DATASET EXCERPTS >>
···
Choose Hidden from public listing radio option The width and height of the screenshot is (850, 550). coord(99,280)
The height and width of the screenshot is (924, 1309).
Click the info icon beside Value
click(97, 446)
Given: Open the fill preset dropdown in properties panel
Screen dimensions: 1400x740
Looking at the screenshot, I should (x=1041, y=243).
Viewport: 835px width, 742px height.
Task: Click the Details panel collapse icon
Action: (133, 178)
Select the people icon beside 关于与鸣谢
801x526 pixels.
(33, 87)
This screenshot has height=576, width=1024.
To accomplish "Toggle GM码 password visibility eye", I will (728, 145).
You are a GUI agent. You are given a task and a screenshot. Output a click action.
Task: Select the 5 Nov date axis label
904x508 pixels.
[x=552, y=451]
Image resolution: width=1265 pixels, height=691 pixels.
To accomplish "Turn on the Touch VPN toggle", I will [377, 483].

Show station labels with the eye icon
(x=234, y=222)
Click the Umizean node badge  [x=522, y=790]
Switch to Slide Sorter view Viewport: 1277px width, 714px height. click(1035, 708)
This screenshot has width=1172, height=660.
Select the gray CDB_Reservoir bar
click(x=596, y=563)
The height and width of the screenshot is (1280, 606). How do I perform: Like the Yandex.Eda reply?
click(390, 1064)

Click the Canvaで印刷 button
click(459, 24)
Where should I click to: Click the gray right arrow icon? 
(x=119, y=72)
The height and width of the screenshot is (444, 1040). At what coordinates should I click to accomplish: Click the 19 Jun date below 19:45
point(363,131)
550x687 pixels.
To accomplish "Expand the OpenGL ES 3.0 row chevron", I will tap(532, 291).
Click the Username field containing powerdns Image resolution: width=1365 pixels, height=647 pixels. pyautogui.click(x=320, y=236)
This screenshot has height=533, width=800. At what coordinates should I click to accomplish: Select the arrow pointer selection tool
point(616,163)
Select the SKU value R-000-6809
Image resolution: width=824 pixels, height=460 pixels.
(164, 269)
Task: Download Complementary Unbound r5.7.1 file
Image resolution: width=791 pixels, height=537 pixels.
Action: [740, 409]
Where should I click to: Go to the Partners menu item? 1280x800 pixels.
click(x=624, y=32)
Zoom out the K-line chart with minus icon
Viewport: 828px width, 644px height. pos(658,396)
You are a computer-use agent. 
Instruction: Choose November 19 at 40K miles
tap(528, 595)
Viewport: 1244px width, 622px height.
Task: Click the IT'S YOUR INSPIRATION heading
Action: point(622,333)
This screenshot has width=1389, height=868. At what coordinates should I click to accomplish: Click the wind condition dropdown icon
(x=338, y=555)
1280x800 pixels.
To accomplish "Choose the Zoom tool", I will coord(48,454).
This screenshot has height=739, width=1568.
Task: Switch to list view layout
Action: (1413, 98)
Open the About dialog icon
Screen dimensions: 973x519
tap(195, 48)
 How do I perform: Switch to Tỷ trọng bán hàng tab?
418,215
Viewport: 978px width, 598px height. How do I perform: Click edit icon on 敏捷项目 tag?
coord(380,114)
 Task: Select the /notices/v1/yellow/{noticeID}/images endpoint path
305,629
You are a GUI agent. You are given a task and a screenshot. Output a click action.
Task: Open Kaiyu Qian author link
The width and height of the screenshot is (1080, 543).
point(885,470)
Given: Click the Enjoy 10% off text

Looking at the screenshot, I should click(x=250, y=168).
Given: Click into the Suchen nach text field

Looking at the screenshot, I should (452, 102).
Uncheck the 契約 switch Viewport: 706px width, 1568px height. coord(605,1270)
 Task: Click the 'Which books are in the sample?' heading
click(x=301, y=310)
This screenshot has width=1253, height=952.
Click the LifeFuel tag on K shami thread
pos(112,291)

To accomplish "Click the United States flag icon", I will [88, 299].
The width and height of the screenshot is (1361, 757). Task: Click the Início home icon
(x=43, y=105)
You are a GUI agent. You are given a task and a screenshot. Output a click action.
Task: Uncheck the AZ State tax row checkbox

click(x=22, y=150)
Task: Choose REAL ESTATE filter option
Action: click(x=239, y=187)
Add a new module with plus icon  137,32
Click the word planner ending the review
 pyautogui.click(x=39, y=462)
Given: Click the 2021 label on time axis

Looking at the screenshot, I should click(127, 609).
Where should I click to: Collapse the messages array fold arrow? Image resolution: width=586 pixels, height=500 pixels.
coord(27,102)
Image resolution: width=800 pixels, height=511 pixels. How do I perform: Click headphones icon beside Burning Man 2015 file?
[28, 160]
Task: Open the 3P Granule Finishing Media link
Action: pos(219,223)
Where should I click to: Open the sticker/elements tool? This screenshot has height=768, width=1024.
···
Please transcribe the records above in full, keeping every word.

ANSWER TO THE PROBLEM >>
Choose Hidden from public listing radio option The width and height of the screenshot is (850, 550). coord(99,280)
The height and width of the screenshot is (924, 1309).
Click the info icon beside Value
click(97, 446)
Given: Open the fill preset dropdown in properties panel
Screen dimensions: 1400x740
Looking at the screenshot, I should (x=1041, y=243).
Viewport: 835px width, 742px height.
Task: Click the Details panel collapse icon
Action: (133, 178)
Select the people icon beside 关于与鸣谢
801x526 pixels.
(33, 87)
This screenshot has height=576, width=1024.
To accomplish "Toggle GM码 password visibility eye", I will (728, 145).
You are a GUI agent. You are given a task and a screenshot. Output a click action.
Task: Select the 5 Nov date axis label
904x508 pixels.
[x=552, y=451]
Image resolution: width=1265 pixels, height=691 pixels.
To accomplish "Turn on the Touch VPN toggle", I will [377, 483].

Show station labels with the eye icon
(x=234, y=222)
Click the Umizean node badge  [x=522, y=790]
Switch to Slide Sorter view Viewport: 1277px width, 714px height. click(1035, 708)
This screenshot has width=1172, height=660.
Select the gray CDB_Reservoir bar
click(x=596, y=563)
The height and width of the screenshot is (1280, 606). How do I perform: Like the Yandex.Eda reply?
click(390, 1064)

Click the Canvaで印刷 button
click(459, 24)
Where should I click to: Click the gray right arrow icon? 
(x=119, y=72)
The height and width of the screenshot is (444, 1040). At what coordinates should I click to accomplish: Click the 19 Jun date below 19:45
point(363,131)
550x687 pixels.
To accomplish "Expand the OpenGL ES 3.0 row chevron", I will tap(532, 291).
Click the Username field containing powerdns Image resolution: width=1365 pixels, height=647 pixels. pyautogui.click(x=320, y=236)
This screenshot has height=533, width=800. At what coordinates should I click to accomplish: Select the arrow pointer selection tool
point(616,163)
Select the SKU value R-000-6809
Image resolution: width=824 pixels, height=460 pixels.
(164, 269)
Task: Download Complementary Unbound r5.7.1 file
Image resolution: width=791 pixels, height=537 pixels.
Action: [740, 409]
Where should I click to: Go to the Partners menu item? 1280x800 pixels.
click(x=624, y=32)
Zoom out the K-line chart with minus icon
Viewport: 828px width, 644px height. pos(658,396)
You are a computer-use agent. 
Instruction: Choose November 19 at 40K miles
tap(528, 595)
Viewport: 1244px width, 622px height.
Task: Click the IT'S YOUR INSPIRATION heading
Action: point(622,333)
This screenshot has width=1389, height=868. At what coordinates should I click to accomplish: Click the wind condition dropdown icon
(x=338, y=555)
1280x800 pixels.
To accomplish "Choose the Zoom tool", I will coord(48,454).
This screenshot has height=739, width=1568.
Task: Switch to list view layout
Action: (1413, 98)
Open the About dialog icon
Screen dimensions: 973x519
tap(195, 48)
 How do I perform: Switch to Tỷ trọng bán hàng tab?
418,215
Viewport: 978px width, 598px height. How do I perform: Click edit icon on 敏捷项目 tag?
coord(380,114)
 Task: Select the /notices/v1/yellow/{noticeID}/images endpoint path
305,629
You are a GUI agent. You are given a task and a screenshot. Output a click action.
Task: Open Kaiyu Qian author link
The width and height of the screenshot is (1080, 543).
point(885,470)
Given: Click the Enjoy 10% off text

Looking at the screenshot, I should click(x=250, y=168).
Given: Click into the Suchen nach text field

Looking at the screenshot, I should (452, 102).
Uncheck the 契約 switch Viewport: 706px width, 1568px height. coord(605,1270)
 Task: Click the 'Which books are in the sample?' heading
click(x=301, y=310)
This screenshot has width=1253, height=952.
Click the LifeFuel tag on K shami thread
pos(112,291)

To accomplish "Click the United States flag icon", I will [88, 299].
The width and height of the screenshot is (1361, 757). Task: Click the Início home icon
(x=43, y=105)
You are a GUI agent. You are given a task and a screenshot. Output a click action.
Task: Uncheck the AZ State tax row checkbox

click(x=22, y=150)
Task: Choose REAL ESTATE filter option
Action: click(x=239, y=187)
Add a new module with plus icon  137,32
Click the word planner ending the review
 pyautogui.click(x=39, y=462)
Given: Click the 2021 label on time axis

Looking at the screenshot, I should click(127, 609).
Where should I click to: Collapse the messages array fold arrow? Image resolution: width=586 pixels, height=500 pixels.
coord(27,102)
Image resolution: width=800 pixels, height=511 pixels. How do I perform: Click headphones icon beside Burning Man 2015 file?
[28, 160]
Task: Open the 3P Granule Finishing Media link
Action: pos(219,223)
Where should I click to: Open the sticker/elements tool? This screenshot has height=768, width=1024.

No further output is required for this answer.